_To do_
What lines below contain the string "agent"? List them all.

[Source records]

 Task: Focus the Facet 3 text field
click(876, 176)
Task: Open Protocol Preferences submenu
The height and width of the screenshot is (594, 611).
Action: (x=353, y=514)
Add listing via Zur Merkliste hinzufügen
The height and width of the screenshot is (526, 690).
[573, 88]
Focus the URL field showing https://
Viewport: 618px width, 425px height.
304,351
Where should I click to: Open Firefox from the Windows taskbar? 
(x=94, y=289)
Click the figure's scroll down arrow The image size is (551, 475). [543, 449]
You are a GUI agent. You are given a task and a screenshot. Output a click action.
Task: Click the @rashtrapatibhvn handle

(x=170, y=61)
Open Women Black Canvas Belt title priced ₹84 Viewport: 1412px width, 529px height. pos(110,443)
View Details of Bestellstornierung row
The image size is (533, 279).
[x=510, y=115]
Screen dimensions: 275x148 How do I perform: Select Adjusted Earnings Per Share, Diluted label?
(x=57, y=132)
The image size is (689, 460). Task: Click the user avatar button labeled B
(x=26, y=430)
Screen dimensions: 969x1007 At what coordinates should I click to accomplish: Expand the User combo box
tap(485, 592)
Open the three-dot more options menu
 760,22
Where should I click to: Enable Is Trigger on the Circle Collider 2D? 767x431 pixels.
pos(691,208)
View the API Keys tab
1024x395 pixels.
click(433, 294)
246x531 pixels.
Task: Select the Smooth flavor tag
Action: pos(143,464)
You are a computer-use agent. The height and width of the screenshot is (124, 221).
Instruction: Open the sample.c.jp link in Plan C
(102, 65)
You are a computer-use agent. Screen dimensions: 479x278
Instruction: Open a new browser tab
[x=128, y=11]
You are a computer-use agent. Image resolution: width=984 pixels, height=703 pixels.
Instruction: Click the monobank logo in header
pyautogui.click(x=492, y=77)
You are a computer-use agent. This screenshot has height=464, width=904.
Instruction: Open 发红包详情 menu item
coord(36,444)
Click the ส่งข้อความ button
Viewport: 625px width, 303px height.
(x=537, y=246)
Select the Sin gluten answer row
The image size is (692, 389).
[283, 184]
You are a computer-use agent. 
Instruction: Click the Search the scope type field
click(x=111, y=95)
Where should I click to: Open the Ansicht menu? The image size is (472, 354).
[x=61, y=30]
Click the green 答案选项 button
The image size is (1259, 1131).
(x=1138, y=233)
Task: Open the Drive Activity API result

_Reply to the exercise_
You are a GUI agent. You are given a task and a screenshot. Output a click action.
You are a computer-use agent. The height and width of the screenshot is (124, 221).
You are a computer-use agent. Screen dimensions: 479x278
You are a computer-use agent. Image resolution: width=984 pixels, height=703 pixels.
You are a computer-use agent. This screenshot has height=464, width=904.
You are a computer-use agent. 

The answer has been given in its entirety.